Copyright © 2014, 2015 Albert Meroño Peñuela, DANS / VU University Amsterdam
Linked Edit Rules: a methodology to publish, link, combine and execute edit rules on the Web as Linked Data to verify consistency of statistical datasets.
See http://www.linkededitrules.org/
Statistical offices have many procedures to make sure that statistical datasets they release are in good shape. One of such procedures are edit rules. Edit rules check automatically the consistency of a dataset. For instance, some are written to detect records with forbidden values (e.g. age can never be negative), while others are written to detect odd data behaviour (e.g. height should follow a normal distribution). These rules are rarely released to the public, which makes re-executing them out of the statistical office difficult. But even if they are, it's complicated to retrieve them and adapt them to each specific statistical dataset.

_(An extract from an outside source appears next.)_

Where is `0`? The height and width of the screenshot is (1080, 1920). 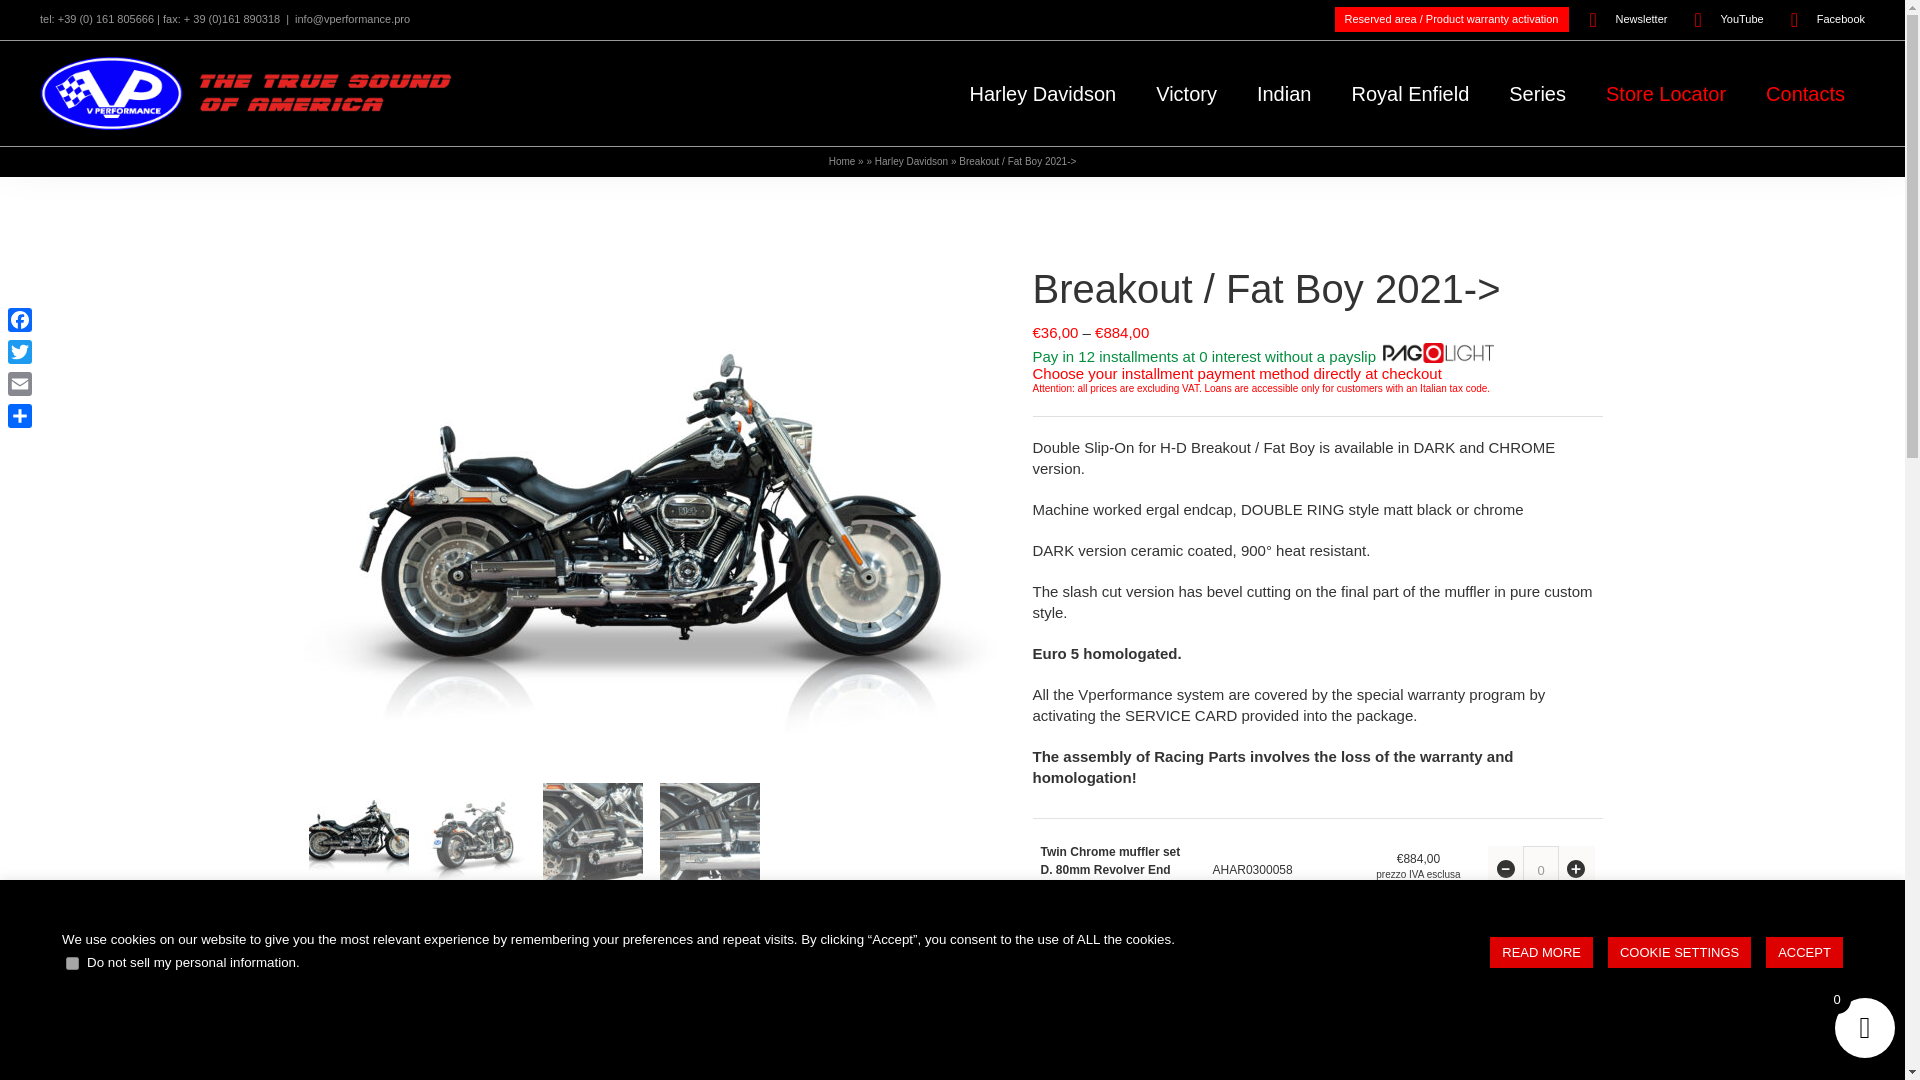
0 is located at coordinates (1540, 1046).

With this effort we make edit rules available as Linked Data, and we call them Linked Edit Rules (LER). This means that any edit rule can be published in RDF on the Web as a LER, de-referenced and potentially used to check consistency of any data explicitly constrained by the edit rule. We showcase this with QBsistent, a demo that shows how these Linked Edit Rules can be used to customize a reasoning engine (Stardog) and check the consistency of arbitrary data in RDF Data Cube.
More details are avaialable at http://www.linkededitrules.org
On this repository:
Directory: data
Contains the following:
- Examples of edit rules as used by statistical offices
- A conversion of the example edit rules as Linked Edit Rules
- Examples of statistical data where these edit rules can be tested
- A conversion of these examples to RDF Data Cube, the Linked Data vocabulary for statistical data
- Macro-edits (i.e. rules that checks statistical properties over all dataset records) as Linked Edit Rules
- Randomly generated synthetic data with QBrand to be checked using LER
- Census domain Linked Edit Rules, of constraints that general census data have to fulfill
Directory: src
Contains the implementation of:
- QBsistent: an automatic consistency checker of statistical datasets using Linked Edit Rules, built on top of Stardog
- QBrand: an automatic generator of artificial RDF Data Cubes with intentional errors (to be found using LER)
Directory: vocab
Contains the RDF description of the vocabulary terms used by Linked Edit Rules.